Harvard researchers used computer models to simulate how the COVID-19 pandemic could play out.

he United States may have to keep some social distancing measures in place into 2022 until a vaccine becomes widely available, according to a modeling study published Tuesday in the journal Science.
Researchers from Harvard University’s T.H. Chan School of Public Health used computer models to simulate how COVID-19 could spread over the next five years.
Researchers say based on simulations of the coronavirus outbreak’s future course, prolonged or intermittent social distancing — such as stay-at-home orders and school closures — may be necessary over the next few years.
“Intermittent distancing may be required into 2022 unless critical care capacity is increased substantially or a treatment or vaccine becomes available,” researchers wrote in their report.
“We do not take a position on the advisability of these scenarios given the economic burden that sustained distancing may impose, but we note the potentially catastrophic burden on the healthcare system that is predicted if distancing is poorly effective and/or not sustained for long enough,” the report said.

The study noted, however, more research is needed to determine if the virus’s spread changes with the seasons, how long immunity to the new coronavirus lasts and if exposure to coronaviruses that cause mild illnesses offer any protection against the virus that causes COVID-19. Health officials have also said a vaccine could take 12 to 18 months.
Economies around the world have come to a standstill due to social distancing measures meant to curb the spread of the virus, as nonessential businesses have closed, prompting millions of people to be laid off or furloughed.
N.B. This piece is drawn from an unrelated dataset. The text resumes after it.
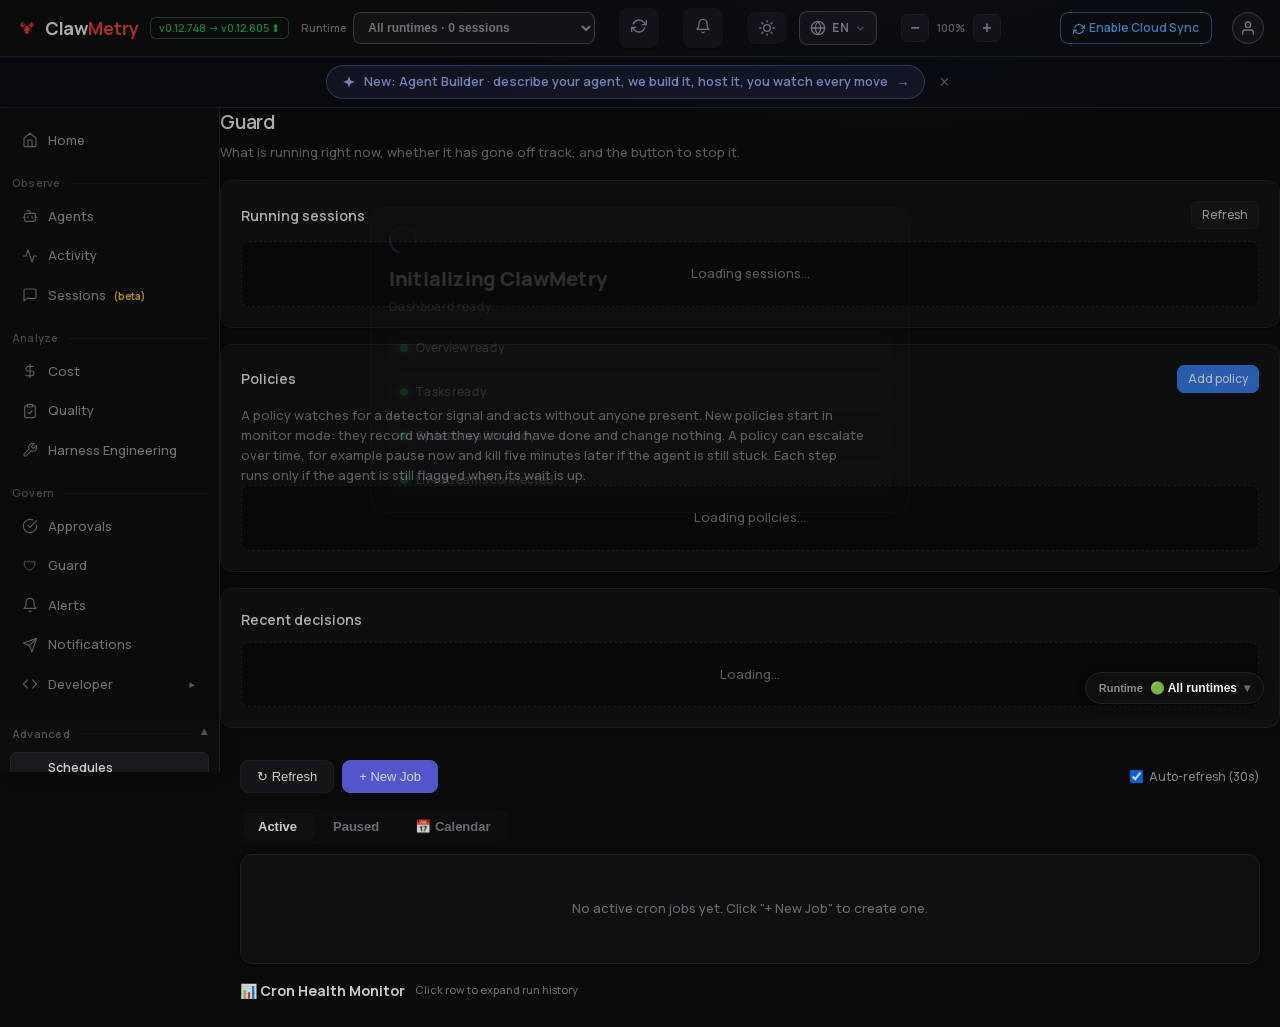This screenshot has width=1280, height=1027.
Task: Open the Agents robot icon in sidebar
Action: (30, 216)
Pressure is growing to loosen restrictions in the U.S. and elsewhere to get the economy up and running again.
President Trump has appeared eager to lift federal social distancing guidelines that have urged Americans to limit gatherings to 10 or fewer people, to avoid public spaces like restaurants and to work from home if possible. Those guidelines are in place through the end of the month.
Trump will likely unveil guidelines this week geared toward allowing certain parts of the country to reopen their economies, National Economic Council Director Larry Kudlow said Tuesday.
More than 598,000 COVID-19 cases have been confirmed in the U.S. with more than 25,000 deaths. Worldwide, more than 1.9 million cases have been recorded with more than 123,000 deaths since the outbreak began late last year, according to Johns Hopkins University data.